Friday, September 11, 2009

Tanya Hanson: The Legend of the Yellow Ribbon


I never liked the song much, Tie a Yellow Ribbon 'Round the Old Oak Tree, but that doesn't mean I can't sing it at will all these years later! And I remember wearing a yellow ribbon during the Iran Hostage Crises of 1981-82. These days, I see frequent reminders to pray for our troops on yellow-ribbon car magnets.

But not until last week, visiting Old Sacramento, did I learn the origins of the yellow ribbon. For almost 150 years, displaying a yellow ribbon is a sign of loyalty to family, friends and loved ones far away from home in difficult situations such as war or captivity.

According to legend, the custom of a yellow ribbon showing support for a loved one far away began during the Civil War. At this time, the United States Cavalry wore yellow piping on their uniforms. Women who were married or promised to a Cavalryman wore yellow ribbons while waiting for their soldiers' return. Supposedly the practice kept prospective suitors at bay as well as warned of reprisal by the soldier if his lover was harmed.

Another version of the custom traces its origins to the horrific Andersonville Prison. Officially known as Camp Sumpter, Andersonville was one of the largest, most notorious Confederate prison camps. During its 14 months of operation, more than 45,000 Union soldiers were confined, 13,000 losing their lives from disease, malnutrition, overcrowding, and exposure.

Supposedly a member of the Ninth Ohio Cavalry who had been a Confederate prisoner there for several years, wrote to his wife with the suggestion that, rather than wear her ribbon, she tie it to a signpost near the train station so he could see it upon his return.
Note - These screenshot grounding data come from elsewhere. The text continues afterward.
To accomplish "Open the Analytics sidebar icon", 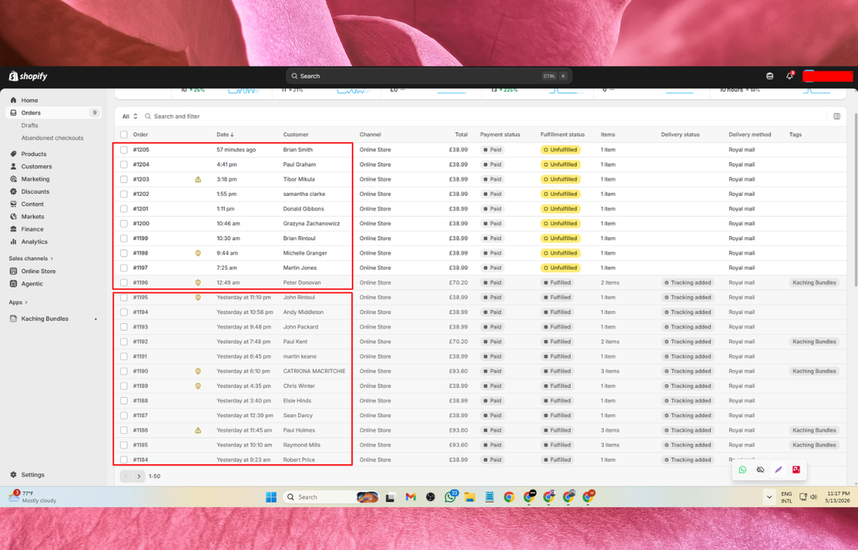I will tap(14, 242).
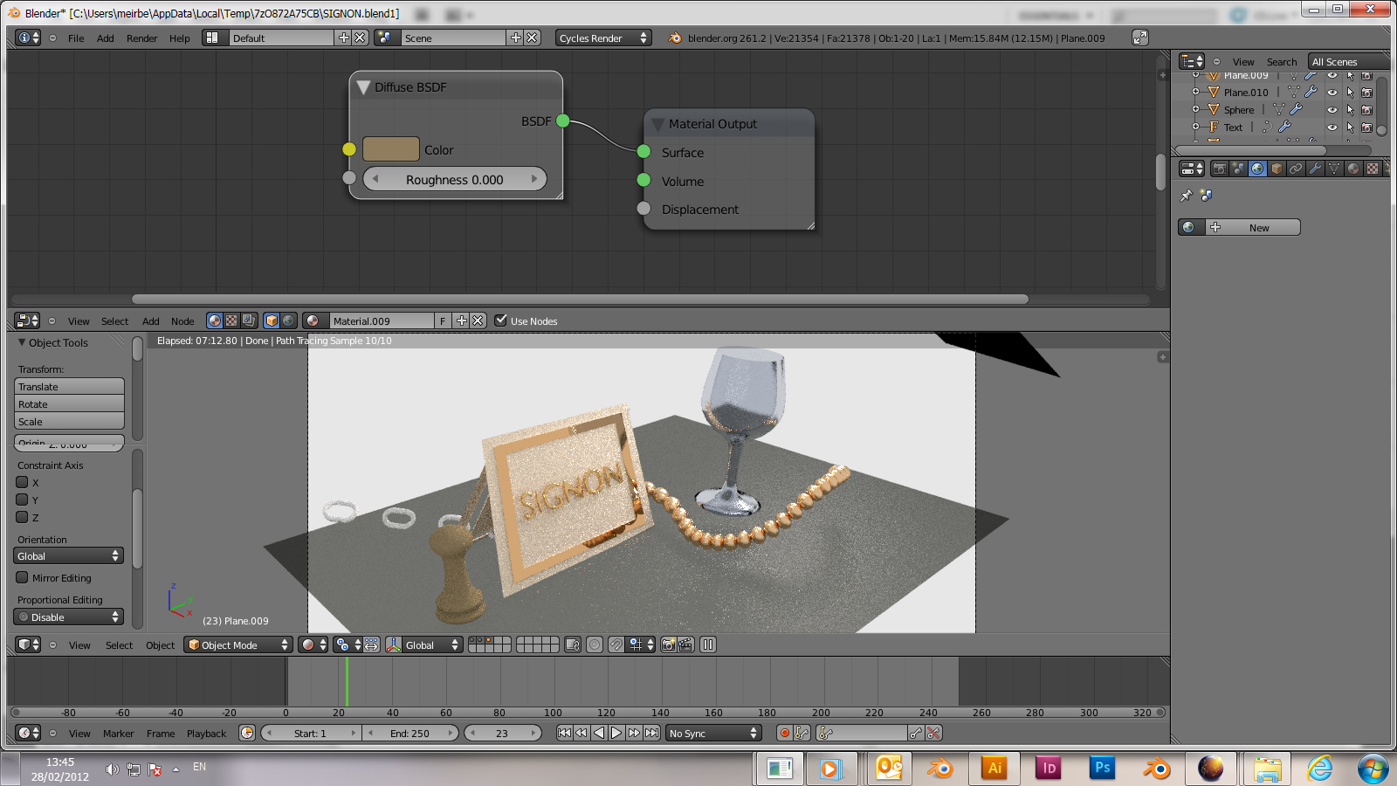Viewport: 1397px width, 786px height.
Task: Click the Translate button in Object Tools
Action: pos(69,387)
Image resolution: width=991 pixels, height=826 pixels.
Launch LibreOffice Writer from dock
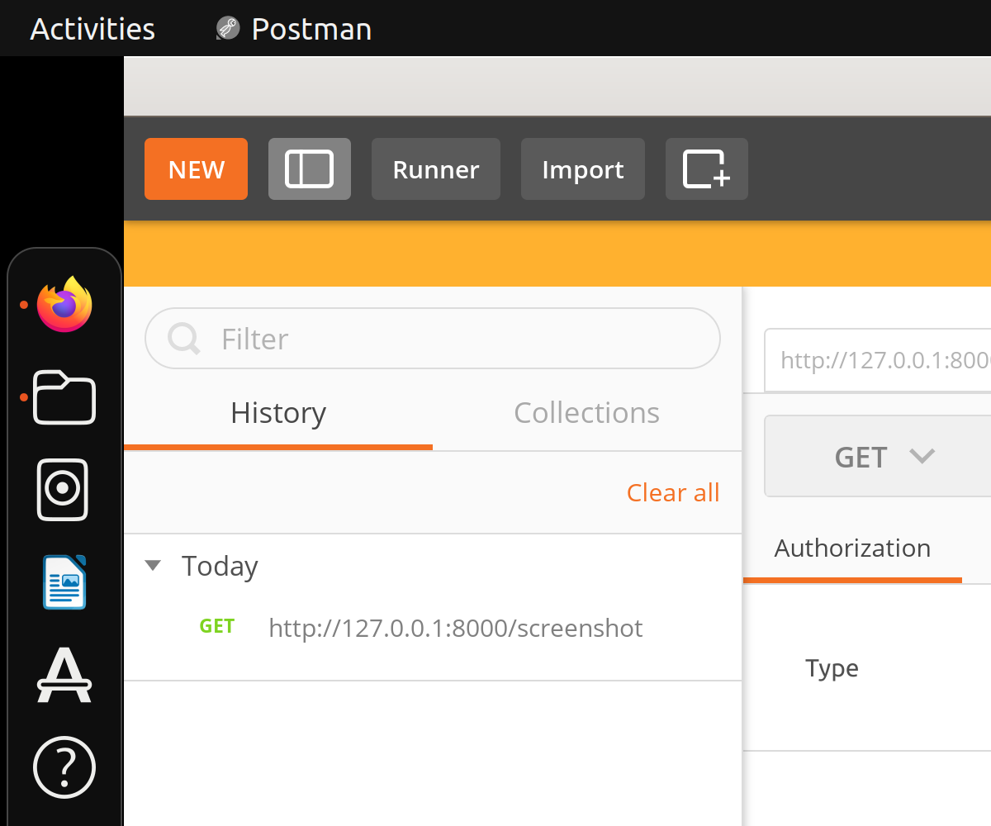[64, 582]
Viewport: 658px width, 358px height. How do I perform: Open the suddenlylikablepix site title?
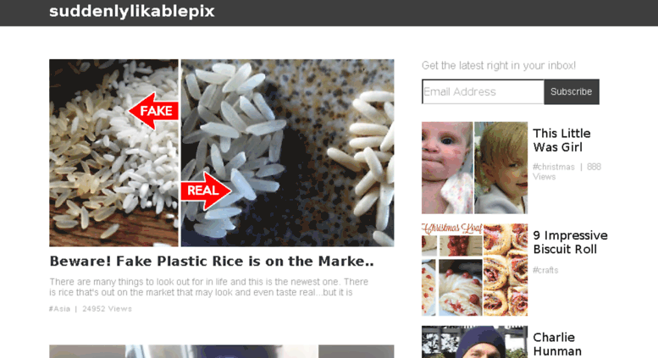tap(132, 11)
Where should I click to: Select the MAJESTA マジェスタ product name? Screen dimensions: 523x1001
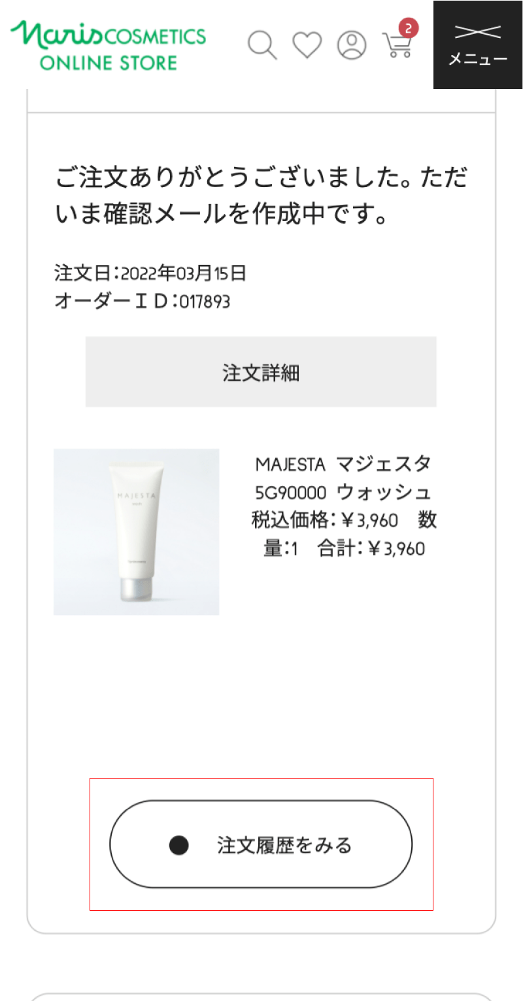pyautogui.click(x=344, y=465)
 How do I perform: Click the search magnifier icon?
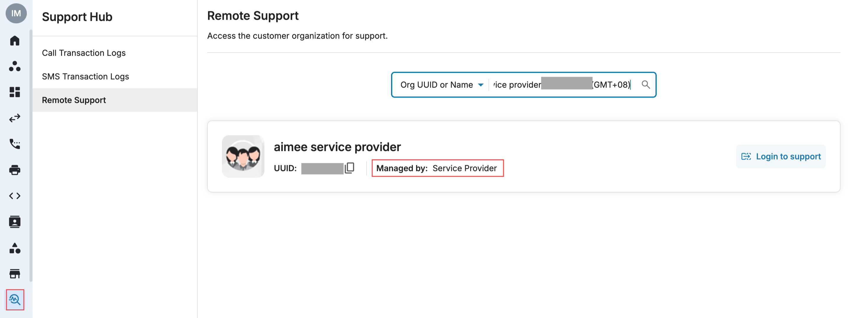[x=646, y=85]
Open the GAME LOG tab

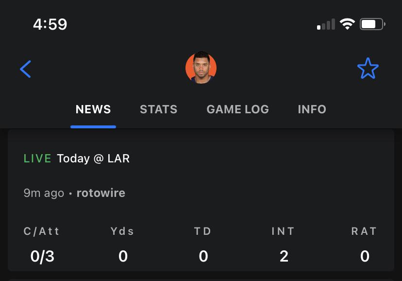point(237,109)
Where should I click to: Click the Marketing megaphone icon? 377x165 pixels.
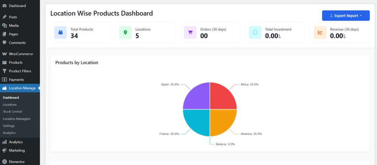[4, 150]
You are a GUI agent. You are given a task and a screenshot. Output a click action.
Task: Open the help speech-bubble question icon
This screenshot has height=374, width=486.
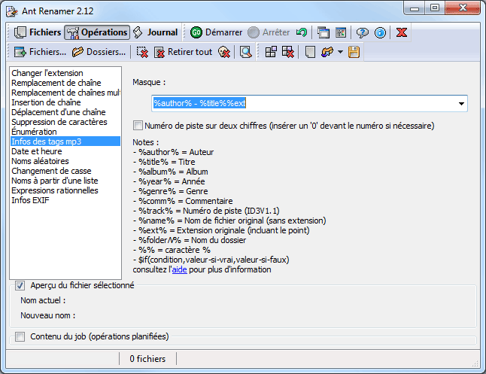tap(363, 32)
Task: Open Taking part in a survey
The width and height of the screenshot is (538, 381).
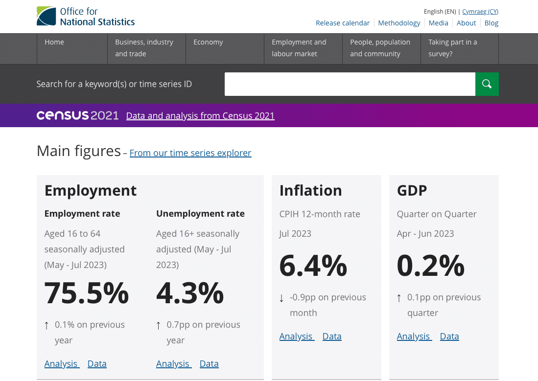Action: pyautogui.click(x=459, y=49)
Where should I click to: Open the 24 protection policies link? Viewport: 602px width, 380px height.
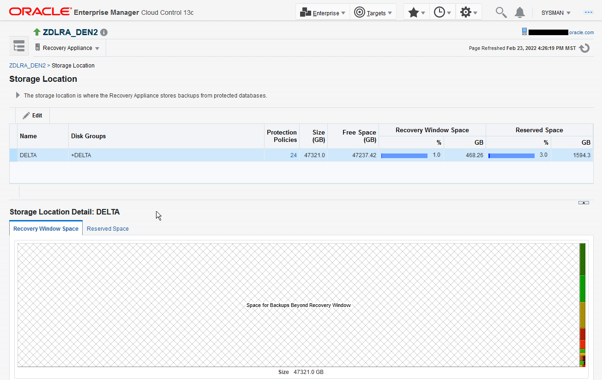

The tale soon became part of Civil War lore.

The following song spread throughout the North, its words set to an old British drinking song:

Around her neck she wore a yellow ribbon
She wore it in the Springtime and in the month of May.
And if you ask her why the hells he wore it,
She wore it for her soldier who is far, far away.


(Chorus)
Far away, far away.
She wore it for her soldier who is far, far away
.

During the 1991 Gulf War and following 9/11, the yellow ribbon symbol has gained widespread popularity as it sends our service members the message that they are never far from our hearts.

Sincere thanks to the Old Sacramento School House Museum for this information.

3 comments:

Helen Hardt said...

Wonderful post, Tanya, and so timely.

Helen

Tanya Hanson said...

Thanks, Helen. It's quite an anniversary, isn't it?

Cheryl said...

Tanya,

This is so interesting. I always DID like the song about Tie A Yellow Ribbon. LOL But it always made me get teary when he says, "Now the whole damn bus is cheering and I can't believe I see--a hundred yellow ribbons...) Loved the history behind this--I never knew. Thanks for a great post!